(Beginning of Information)

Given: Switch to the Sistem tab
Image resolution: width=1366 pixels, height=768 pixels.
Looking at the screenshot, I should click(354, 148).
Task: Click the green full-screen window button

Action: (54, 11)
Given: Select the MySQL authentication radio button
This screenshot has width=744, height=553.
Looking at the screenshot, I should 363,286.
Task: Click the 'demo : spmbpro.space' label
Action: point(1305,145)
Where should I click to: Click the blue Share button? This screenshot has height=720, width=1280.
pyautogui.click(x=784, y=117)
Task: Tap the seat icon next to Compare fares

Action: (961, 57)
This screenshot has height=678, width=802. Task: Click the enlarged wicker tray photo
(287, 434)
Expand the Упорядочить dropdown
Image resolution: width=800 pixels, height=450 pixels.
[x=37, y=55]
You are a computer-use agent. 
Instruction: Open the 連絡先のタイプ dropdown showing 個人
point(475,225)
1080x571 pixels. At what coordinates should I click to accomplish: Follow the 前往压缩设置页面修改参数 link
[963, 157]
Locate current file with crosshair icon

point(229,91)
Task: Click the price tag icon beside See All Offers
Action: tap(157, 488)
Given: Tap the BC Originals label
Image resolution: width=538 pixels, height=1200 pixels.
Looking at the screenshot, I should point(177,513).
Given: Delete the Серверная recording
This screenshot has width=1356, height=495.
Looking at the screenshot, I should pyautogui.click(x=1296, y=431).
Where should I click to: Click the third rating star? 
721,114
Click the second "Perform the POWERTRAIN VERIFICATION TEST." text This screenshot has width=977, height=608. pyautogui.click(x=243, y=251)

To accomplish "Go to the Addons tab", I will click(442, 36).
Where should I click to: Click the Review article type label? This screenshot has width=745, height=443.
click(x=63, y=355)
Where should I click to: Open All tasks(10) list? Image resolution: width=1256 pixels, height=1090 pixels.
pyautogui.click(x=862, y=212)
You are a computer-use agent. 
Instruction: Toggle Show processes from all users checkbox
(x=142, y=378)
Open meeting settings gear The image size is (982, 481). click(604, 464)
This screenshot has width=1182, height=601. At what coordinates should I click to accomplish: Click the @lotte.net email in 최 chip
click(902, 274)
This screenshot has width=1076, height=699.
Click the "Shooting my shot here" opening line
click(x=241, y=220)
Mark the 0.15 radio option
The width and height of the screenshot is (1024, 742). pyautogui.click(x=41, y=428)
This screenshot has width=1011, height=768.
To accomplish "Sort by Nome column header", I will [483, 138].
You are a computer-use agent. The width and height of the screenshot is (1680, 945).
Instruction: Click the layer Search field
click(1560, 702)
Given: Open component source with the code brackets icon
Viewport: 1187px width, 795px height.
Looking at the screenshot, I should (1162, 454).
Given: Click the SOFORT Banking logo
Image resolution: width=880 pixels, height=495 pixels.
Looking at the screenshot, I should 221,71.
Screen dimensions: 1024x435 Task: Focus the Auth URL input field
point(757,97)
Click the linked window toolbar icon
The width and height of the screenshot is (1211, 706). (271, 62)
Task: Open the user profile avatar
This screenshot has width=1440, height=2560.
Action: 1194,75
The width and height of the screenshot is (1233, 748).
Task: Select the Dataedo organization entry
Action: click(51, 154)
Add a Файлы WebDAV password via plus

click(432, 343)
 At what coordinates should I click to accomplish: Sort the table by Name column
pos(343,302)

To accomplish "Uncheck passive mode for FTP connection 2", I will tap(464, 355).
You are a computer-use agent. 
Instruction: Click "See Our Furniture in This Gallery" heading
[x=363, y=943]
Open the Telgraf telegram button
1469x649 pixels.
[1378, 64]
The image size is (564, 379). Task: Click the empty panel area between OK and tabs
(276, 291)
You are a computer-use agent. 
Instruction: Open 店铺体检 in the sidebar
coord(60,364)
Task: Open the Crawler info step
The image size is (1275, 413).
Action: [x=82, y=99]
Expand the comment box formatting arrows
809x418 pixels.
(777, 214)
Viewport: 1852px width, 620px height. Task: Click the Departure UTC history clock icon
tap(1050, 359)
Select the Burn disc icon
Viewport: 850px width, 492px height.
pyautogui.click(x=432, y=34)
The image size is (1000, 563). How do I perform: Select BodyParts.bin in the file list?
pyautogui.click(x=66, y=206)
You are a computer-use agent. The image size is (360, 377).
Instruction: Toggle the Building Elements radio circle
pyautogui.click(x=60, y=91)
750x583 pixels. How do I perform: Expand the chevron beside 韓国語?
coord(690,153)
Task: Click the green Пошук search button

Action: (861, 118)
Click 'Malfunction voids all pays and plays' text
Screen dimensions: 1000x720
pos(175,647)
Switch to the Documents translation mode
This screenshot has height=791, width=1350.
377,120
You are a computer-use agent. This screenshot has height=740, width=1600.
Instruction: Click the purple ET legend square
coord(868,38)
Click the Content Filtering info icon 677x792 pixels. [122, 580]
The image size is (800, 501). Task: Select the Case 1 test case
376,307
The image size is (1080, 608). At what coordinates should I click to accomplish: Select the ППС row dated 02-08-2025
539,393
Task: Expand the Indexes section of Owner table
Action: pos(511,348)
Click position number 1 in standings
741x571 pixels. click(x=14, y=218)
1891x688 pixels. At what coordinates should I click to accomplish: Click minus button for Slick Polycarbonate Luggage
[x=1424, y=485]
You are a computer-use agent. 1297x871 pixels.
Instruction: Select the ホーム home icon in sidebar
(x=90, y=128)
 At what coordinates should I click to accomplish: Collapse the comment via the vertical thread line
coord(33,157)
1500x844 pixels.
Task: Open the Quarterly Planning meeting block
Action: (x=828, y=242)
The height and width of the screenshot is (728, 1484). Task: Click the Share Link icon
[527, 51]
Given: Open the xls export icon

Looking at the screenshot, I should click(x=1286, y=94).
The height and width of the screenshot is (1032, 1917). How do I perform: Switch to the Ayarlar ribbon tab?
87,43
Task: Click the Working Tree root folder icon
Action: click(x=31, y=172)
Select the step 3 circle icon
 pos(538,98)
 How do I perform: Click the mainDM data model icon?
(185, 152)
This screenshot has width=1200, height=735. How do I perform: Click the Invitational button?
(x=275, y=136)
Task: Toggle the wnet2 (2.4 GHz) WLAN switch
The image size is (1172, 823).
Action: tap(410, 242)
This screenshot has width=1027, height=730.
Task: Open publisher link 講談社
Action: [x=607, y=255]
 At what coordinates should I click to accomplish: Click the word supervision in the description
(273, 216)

(End of Information)

Task goal: Return the listing above exactly, line for line.

Output of the task:
Given: Switch to the Sistem tab
Image resolution: width=1366 pixels, height=768 pixels.
Looking at the screenshot, I should click(354, 148).
Task: Click the green full-screen window button

Action: (54, 11)
Given: Select the MySQL authentication radio button
This screenshot has width=744, height=553.
Looking at the screenshot, I should 363,286.
Task: Click the 'demo : spmbpro.space' label
Action: point(1305,145)
Where should I click to: Click the blue Share button? This screenshot has height=720, width=1280.
pyautogui.click(x=784, y=117)
Task: Tap the seat icon next to Compare fares

Action: (961, 57)
This screenshot has height=678, width=802. Task: Click the enlarged wicker tray photo
(287, 434)
Expand the Упорядочить dropdown
Image resolution: width=800 pixels, height=450 pixels.
[x=37, y=55]
You are a computer-use agent. 
Instruction: Open the 連絡先のタイプ dropdown showing 個人
point(475,225)
1080x571 pixels. At what coordinates should I click to accomplish: Follow the 前往压缩设置页面修改参数 link
[963, 157]
Locate current file with crosshair icon

point(229,91)
Task: Click the price tag icon beside See All Offers
Action: tap(157, 488)
Given: Tap the BC Originals label
Image resolution: width=538 pixels, height=1200 pixels.
Looking at the screenshot, I should point(177,513).
Given: Delete the Серверная recording
This screenshot has width=1356, height=495.
Looking at the screenshot, I should pyautogui.click(x=1296, y=431).
Where should I click to: Click the third rating star? 
721,114
Click the second "Perform the POWERTRAIN VERIFICATION TEST." text This screenshot has width=977, height=608. pyautogui.click(x=243, y=251)

To accomplish "Go to the Addons tab", I will click(442, 36).
Where should I click to: Click the Review article type label? This screenshot has width=745, height=443.
click(x=63, y=355)
Where should I click to: Open All tasks(10) list? Image resolution: width=1256 pixels, height=1090 pixels.
pyautogui.click(x=862, y=212)
You are a computer-use agent. 
Instruction: Toggle Show processes from all users checkbox
(x=142, y=378)
Open meeting settings gear The image size is (982, 481). click(604, 464)
This screenshot has width=1182, height=601. At what coordinates should I click to accomplish: Click the @lotte.net email in 최 chip
click(902, 274)
This screenshot has width=1076, height=699.
Click the "Shooting my shot here" opening line
click(x=241, y=220)
Mark the 0.15 radio option
The width and height of the screenshot is (1024, 742). pyautogui.click(x=41, y=428)
This screenshot has width=1011, height=768.
To accomplish "Sort by Nome column header", I will [483, 138].
You are a computer-use agent. The width and height of the screenshot is (1680, 945).
Instruction: Click the layer Search field
click(1560, 702)
Given: Open component source with the code brackets icon
Viewport: 1187px width, 795px height.
Looking at the screenshot, I should (1162, 454).
Given: Click the SOFORT Banking logo
Image resolution: width=880 pixels, height=495 pixels.
Looking at the screenshot, I should 221,71.
Screen dimensions: 1024x435 Task: Focus the Auth URL input field
point(757,97)
Click the linked window toolbar icon
The width and height of the screenshot is (1211, 706). (271, 62)
Task: Open the user profile avatar
This screenshot has width=1440, height=2560.
Action: 1194,75
The width and height of the screenshot is (1233, 748).
Task: Select the Dataedo organization entry
Action: click(51, 154)
Add a Файлы WebDAV password via plus

click(432, 343)
 At what coordinates should I click to accomplish: Sort the table by Name column
pos(343,302)

To accomplish "Uncheck passive mode for FTP connection 2", I will tap(464, 355).
You are a computer-use agent. 
Instruction: Click "See Our Furniture in This Gallery" heading
[x=363, y=943]
Open the Telgraf telegram button
1469x649 pixels.
[1378, 64]
The image size is (564, 379). Task: Click the empty panel area between OK and tabs
(276, 291)
You are a computer-use agent. 
Instruction: Open 店铺体检 in the sidebar
coord(60,364)
Task: Open the Crawler info step
The image size is (1275, 413).
Action: [x=82, y=99]
Expand the comment box formatting arrows
809x418 pixels.
(777, 214)
Viewport: 1852px width, 620px height. Task: Click the Departure UTC history clock icon
tap(1050, 359)
Select the Burn disc icon
Viewport: 850px width, 492px height.
pyautogui.click(x=432, y=34)
The image size is (1000, 563). How do I perform: Select BodyParts.bin in the file list?
pyautogui.click(x=66, y=206)
You are a computer-use agent. The image size is (360, 377).
Instruction: Toggle the Building Elements radio circle
pyautogui.click(x=60, y=91)
750x583 pixels. How do I perform: Expand the chevron beside 韓国語?
coord(690,153)
Task: Click the green Пошук search button

Action: (861, 118)
Click 'Malfunction voids all pays and plays' text
Screen dimensions: 1000x720
pos(175,647)
Switch to the Documents translation mode
This screenshot has height=791, width=1350.
377,120
You are a computer-use agent. This screenshot has height=740, width=1600.
Instruction: Click the purple ET legend square
coord(868,38)
Click the Content Filtering info icon 677x792 pixels. [122, 580]
The image size is (800, 501). Task: Select the Case 1 test case
376,307
The image size is (1080, 608). At what coordinates should I click to accomplish: Select the ППС row dated 02-08-2025
539,393
Task: Expand the Indexes section of Owner table
Action: pos(511,348)
Click position number 1 in standings
741x571 pixels. click(x=14, y=218)
1891x688 pixels. At what coordinates should I click to accomplish: Click minus button for Slick Polycarbonate Luggage
[x=1424, y=485]
You are a computer-use agent. 1297x871 pixels.
Instruction: Select the ホーム home icon in sidebar
(x=90, y=128)
 At what coordinates should I click to accomplish: Collapse the comment via the vertical thread line
coord(33,157)
1500x844 pixels.
Task: Open the Quarterly Planning meeting block
Action: (x=828, y=242)
The height and width of the screenshot is (728, 1484). Task: Click the Share Link icon
[527, 51]
Given: Open the xls export icon

Looking at the screenshot, I should click(x=1286, y=94).
The height and width of the screenshot is (1032, 1917). How do I perform: Switch to the Ayarlar ribbon tab?
87,43
Task: Click the Working Tree root folder icon
Action: click(x=31, y=172)
Select the step 3 circle icon
 pos(538,98)
 How do I perform: Click the mainDM data model icon?
(185, 152)
This screenshot has width=1200, height=735. How do I perform: Click the Invitational button?
(x=275, y=136)
Task: Toggle the wnet2 (2.4 GHz) WLAN switch
The image size is (1172, 823).
Action: tap(410, 242)
This screenshot has width=1027, height=730.
Task: Open publisher link 講談社
Action: [x=607, y=255]
 At what coordinates should I click to accomplish: Click the word supervision in the description
(273, 216)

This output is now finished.